Years ago I would meet George at the Dunkin' Donuts every morning and we all knew of George's paintings and the photographs of his work.

One morning Frank, a printer, and myself decided to reprint the photographs on large paper and I would go over each print with clear acrylic paint on a knife blade, the way George did his work, then frame each print.  With permission of the owner of the donut shop, we hung the prints on the walls of the shop and at time people would come in and want to purchase one.  George would sign them and make a few bucks for himself as he no longer painted and owned none of his originals. This was good for George and I know it made him somewhat proud.

The local neighborhood newspaper called "Neighbors" had heard of George's art work and what was being done with his prints on the wall of the donut shop.  They did come to the shop, talk with George, some friends, and photograph some of the prints.

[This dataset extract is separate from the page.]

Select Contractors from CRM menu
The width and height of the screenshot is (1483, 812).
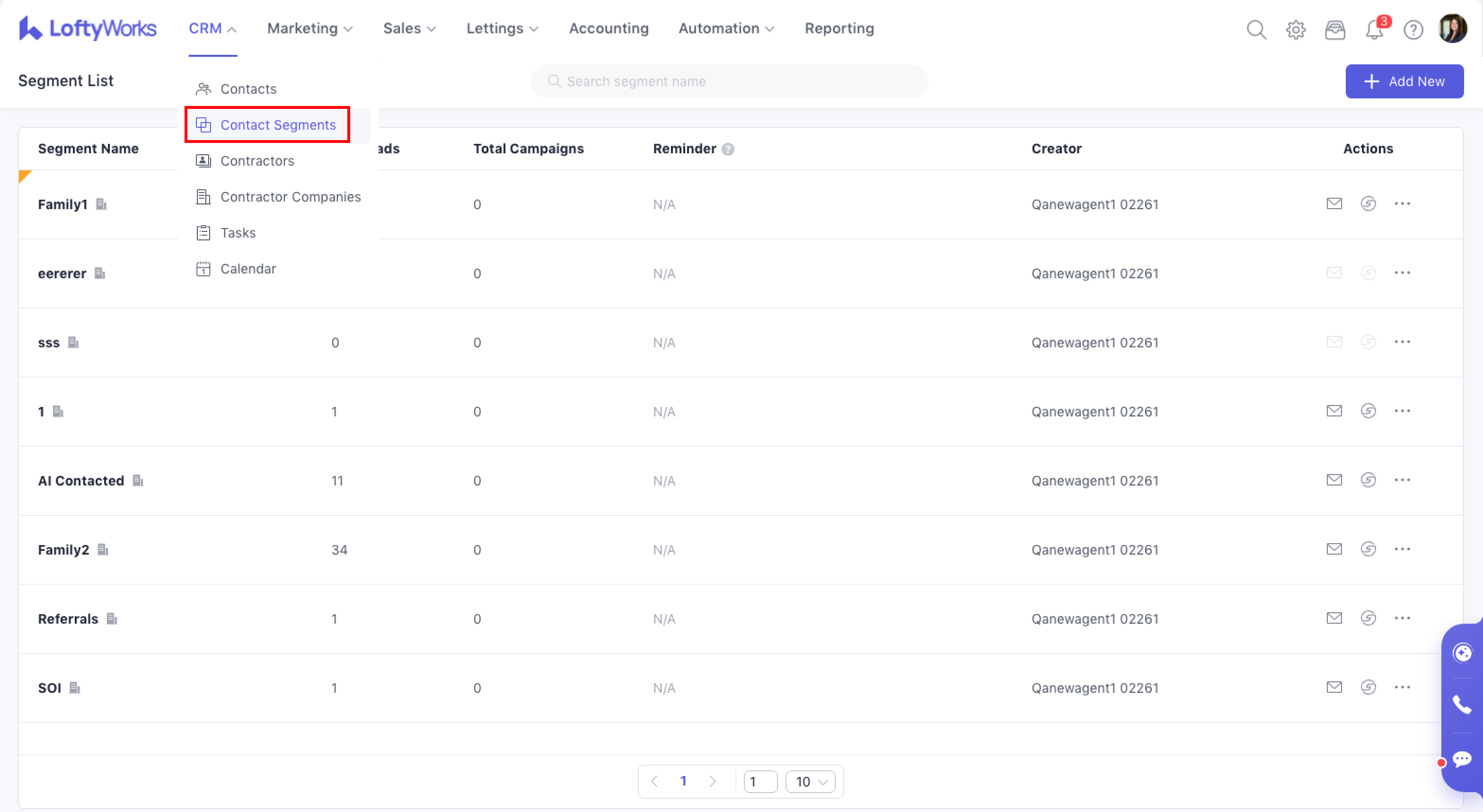(257, 161)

Now George Russin, living alone at 95 years of age in itself is quite George.  Although I do get down there and take him out for lunch now and again, I'm still waiting for him to find me those things you need to help authenticate his autobiography.  I know he has a letter from Eleanor Roosevelt, pictures of himself with some of the well known entertainers of his time, also the movies "The Glenn Miller Story" and "Hollywood Hotel" where he was featured in one of the music scenes.
Also sent by James O'Connell was a copy of a newspaper article titled "Doughnut shop nails down artist's works" in The Miami Herald, March 13, 1997.  The article describes his regular morning visits to the Dunkin' Donuts shop near his Northeast Dade home and his ordering black coffee, an English muffin and then sitting by the front window where he chats with friends.  The old timers refer to him as "Mayor" or "General".  A wall is dedicated to his art work.  The only work he has kept for himself is a self portrait, and he quit drawing in 1991, after the death of his sister.  He said: "She was the one who would get me out of bed each morning.  She was like my agent. She knew what I had to get done by the end of each day."

Russin was also a musician.  Born in New York, he grew up in a piano-playing family, and at age 16, he joined a jazz band as a "self taught tenor sax player, working with musicians like Fats Waller, Benny Goodman, Lena Horne and Louis Armstrong before putting down his sax in 1956.  He recalled:  "I loved doing the musical scenes.  I lived for whatever had to do with women, music and art.  And I wouldn't have changed it for the world."

Soon after that, he began pursuing his art talents, which included taking night classes, working with a palette knife, and doing stain glass "to develop a vibrant, mosaic-like style that was displayed at some of New York's top galleries in the 80."  Of this part of his life, he said:  "It was the same kind of concentration and joy as when I played the sax."  Among his subjects were portraits, Siamese dancers, generals and reporters---many from his travels in Europe and Asia during World War II.